Although going through a divorce is one of the hardest things I have had to endure, I learned that there is a light at the end of the tunnel, even though you can’t see it now. I went through so much that I can tell you there is hope for all.
Let me start from the beginning, although we were already separated and living apart, receiving the initial letter from her lawyer still took me by surprise. I guess even though I knew this marriage was over, it didn’t seem official until I saw it in writing from a lawyer.
When I received the initial letter from her attorney, like most of you, I really didn’t know how to respond or what my next steps should be. I now know that when lawyers send you a letter requesting a response, they are attempting to gain additional information about you in order to use it against you in divorce court. Remember her lawyer has a job to do and although he or she may act like they are trying to help both sides, they have been hired by the other side and have every intention of compiling information against you to “win” their case.
Anger, fear and grief are still raw, and before you respond to anything with raw emotions take your time to read everything you receive at least 3 times. Her attorney is only here to help himself and her case. Trust me he will help himself if he thinks you can pay the bill.
During this process do not be afraid of anything that you receive, take your time to understand everything and to strategically plan your next steps. At one time you shared everything in your life with her it doesn’t matter what either one of you brought into or added to the marriage and if you made all the money or she did. Every dollar, every asset, is now considered both of yours until it can be split in two pieces. This seems like a simple explanation but there are a lot of factors that go into that.

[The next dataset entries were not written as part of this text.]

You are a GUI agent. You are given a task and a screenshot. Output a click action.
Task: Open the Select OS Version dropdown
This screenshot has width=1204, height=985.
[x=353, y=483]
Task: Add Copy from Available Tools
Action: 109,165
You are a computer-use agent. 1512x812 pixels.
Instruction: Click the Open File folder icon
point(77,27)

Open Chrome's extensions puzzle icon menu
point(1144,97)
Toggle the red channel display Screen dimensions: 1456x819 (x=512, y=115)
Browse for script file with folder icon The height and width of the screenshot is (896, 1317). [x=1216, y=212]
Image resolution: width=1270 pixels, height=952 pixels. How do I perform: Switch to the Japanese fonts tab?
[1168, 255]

Let me put it another way, you have a partner in your business and the bottom line she wants you to buy her out or her to buy you out. It sounds easy right? There is a total of 100 in the pot so I get 50 and she gets 50 but it doesn’t always work that way in divorce court. Her lawyer is going to attempt to prove that there is more than 100 in the pot and that she is entitled to more and all the judge needs is a simple reason to play against your side. It’s amazing how divorce court can be far from reality.
There will be times when it will feel like the walls are closing in on you and everything seems overly complicated. Try to utilize techniques that will help you deal with complex issues especially during stressful situations. In order to deal with everything that is being thrown at you, I found that it worked best to make an action list of what occurred and how I was going to respond to it in order to simplify things. I found this very helpful when I was stressed.
Always follow the rules of KISS, KEEP IT SIMPLE STUPID, whenever you respond anything during the court process. Concentrate on only answering what you are asked, and do not provide additional information. Stick your action plan; in the end this will save you from dealing with additional aggravation and issues.